The Vienna Boys Choir is arguably the most recognized vocal ensemble in the world. It helps that the celebrated Austrian institution is marking its 525th anniversary, an extraordinary record of longevity that few if any other such groups can match.
One of the four ensembles that tour under the Boys Choir banner will help launch the Chicago holiday season on Nov. 25 with “Christmas in Vienna,” a Symphony Center Presents Special Concert.
The first half will focus on general offerings, including two motets and excerpts from Stephen Sondheim’s Into the Woods and the Puccini opera Turandot. In addition, the choir will honor its 525th anniversary with a performance of Mozart’s A Little Night Music, traditionally considered to be his 525th work. The second half turns solidly to holiday and festive favorites, ranging from the celebratory Jewish folk song “Hava Nagila” to “The Skaters’ Waltz,” “Carol of the Bells,” “O Holy Night” and “Let It Snow.”
“It’s quite mixed, from classical and Renaissance music to popular music and folk music — a little bit of everything,” said Manuel Huber, who serves as choirmaster and conductor for this ensemble.

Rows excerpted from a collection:
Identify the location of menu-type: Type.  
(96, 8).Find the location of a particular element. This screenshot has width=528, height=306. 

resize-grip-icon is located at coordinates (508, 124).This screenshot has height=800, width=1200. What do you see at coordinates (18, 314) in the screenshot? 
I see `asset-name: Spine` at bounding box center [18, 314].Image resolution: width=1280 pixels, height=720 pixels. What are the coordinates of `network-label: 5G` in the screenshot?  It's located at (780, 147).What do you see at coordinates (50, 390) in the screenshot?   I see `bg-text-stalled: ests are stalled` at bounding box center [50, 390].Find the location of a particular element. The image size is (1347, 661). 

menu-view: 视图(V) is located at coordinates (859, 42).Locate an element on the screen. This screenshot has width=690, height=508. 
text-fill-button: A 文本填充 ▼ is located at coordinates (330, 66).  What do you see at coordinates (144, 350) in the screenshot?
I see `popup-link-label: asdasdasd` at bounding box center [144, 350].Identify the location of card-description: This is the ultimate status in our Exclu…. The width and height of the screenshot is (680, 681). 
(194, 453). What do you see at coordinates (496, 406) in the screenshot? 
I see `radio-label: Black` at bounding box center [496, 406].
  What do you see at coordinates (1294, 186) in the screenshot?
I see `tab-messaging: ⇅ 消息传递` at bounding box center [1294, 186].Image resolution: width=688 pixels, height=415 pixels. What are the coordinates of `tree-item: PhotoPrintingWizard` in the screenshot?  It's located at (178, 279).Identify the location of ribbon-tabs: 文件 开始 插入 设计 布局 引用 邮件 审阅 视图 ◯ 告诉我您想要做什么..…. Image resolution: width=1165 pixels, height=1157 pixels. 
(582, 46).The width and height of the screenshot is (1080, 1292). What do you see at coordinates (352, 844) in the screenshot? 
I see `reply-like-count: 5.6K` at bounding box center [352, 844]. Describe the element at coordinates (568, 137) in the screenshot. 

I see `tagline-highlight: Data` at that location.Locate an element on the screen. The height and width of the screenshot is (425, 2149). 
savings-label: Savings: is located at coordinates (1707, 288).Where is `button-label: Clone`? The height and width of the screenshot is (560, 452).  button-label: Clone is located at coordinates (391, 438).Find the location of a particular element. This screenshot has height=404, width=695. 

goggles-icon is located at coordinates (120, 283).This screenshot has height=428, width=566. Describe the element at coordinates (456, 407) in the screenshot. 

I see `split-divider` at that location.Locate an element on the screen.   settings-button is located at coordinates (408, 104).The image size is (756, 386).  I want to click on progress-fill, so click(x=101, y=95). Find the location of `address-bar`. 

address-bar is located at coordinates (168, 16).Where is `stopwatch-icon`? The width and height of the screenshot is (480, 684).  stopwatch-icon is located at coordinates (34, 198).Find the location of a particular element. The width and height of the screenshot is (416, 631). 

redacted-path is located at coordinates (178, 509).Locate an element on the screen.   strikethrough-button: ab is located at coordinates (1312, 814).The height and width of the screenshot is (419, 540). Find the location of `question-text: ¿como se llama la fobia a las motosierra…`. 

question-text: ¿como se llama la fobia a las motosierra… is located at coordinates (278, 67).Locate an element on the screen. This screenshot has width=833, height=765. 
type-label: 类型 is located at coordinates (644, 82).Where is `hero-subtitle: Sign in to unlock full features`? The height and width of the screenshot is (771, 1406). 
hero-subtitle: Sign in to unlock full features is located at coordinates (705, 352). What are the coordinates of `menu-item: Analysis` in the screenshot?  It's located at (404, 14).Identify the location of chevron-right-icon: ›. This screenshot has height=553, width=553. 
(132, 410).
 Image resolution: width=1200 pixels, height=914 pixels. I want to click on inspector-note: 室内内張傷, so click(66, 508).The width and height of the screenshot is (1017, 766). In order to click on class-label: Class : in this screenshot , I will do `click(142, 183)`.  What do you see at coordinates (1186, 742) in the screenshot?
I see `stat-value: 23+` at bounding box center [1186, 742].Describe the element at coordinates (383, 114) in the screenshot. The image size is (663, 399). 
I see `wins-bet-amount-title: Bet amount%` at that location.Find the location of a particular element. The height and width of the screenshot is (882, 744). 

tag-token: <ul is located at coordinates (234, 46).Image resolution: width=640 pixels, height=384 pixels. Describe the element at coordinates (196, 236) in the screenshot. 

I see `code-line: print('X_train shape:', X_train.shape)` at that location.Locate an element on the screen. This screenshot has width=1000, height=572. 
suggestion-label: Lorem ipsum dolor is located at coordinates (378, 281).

**YOUR GOAL:** Could you write what follows the Vienna Boys Choir article, continuing it after its last sentence?

**OUTPUT OF THE EXERCISE:**
The Boys Choir, which UNESCO recognized in 2017 as part of the Intangible Cultural Heritage of Austria, consists of about 100 choristers ages 9-15 who are divided into four touring choirs that present some 300 concerts a year worldwide. (There is also a Vienna Girls Choir, which was founded in 2004 and is set to tour soon.)
Each of the four touring groups has its own choirmaster and its own subtly distinctive identity and sound. “Generally, we do the same thing,” Huber said. “We have the same philosophy, and the style of repertoire is the same. But still, everyone has their own individual choice of what they’re doing with the choir. So every choir actually sounds a little bit different, but it’s only small differences.”
The Chicago-bound ensemble, which is nicknamed the Mozartchor (each is named for a famous composer), began its North American tour on Oct. 11, and it will return to Austria on Dec. 22, switching to a holiday program along the way. It incorporates 22 singers ranging in age from 10 through 14, from Austria, as well as Japan, Germany, Romania, South Korea and Ukraine.
It is one of two Boys Choir ensembles currently touring, with the other traversing China and Taiwan, where the young singers have proven to be much in demand. The remaining two groups are taking their turns at home, presenting, among other duties, Sunday performances in Vienna’s Imperial Chapel, as the Boys Choir has done since its earliest days.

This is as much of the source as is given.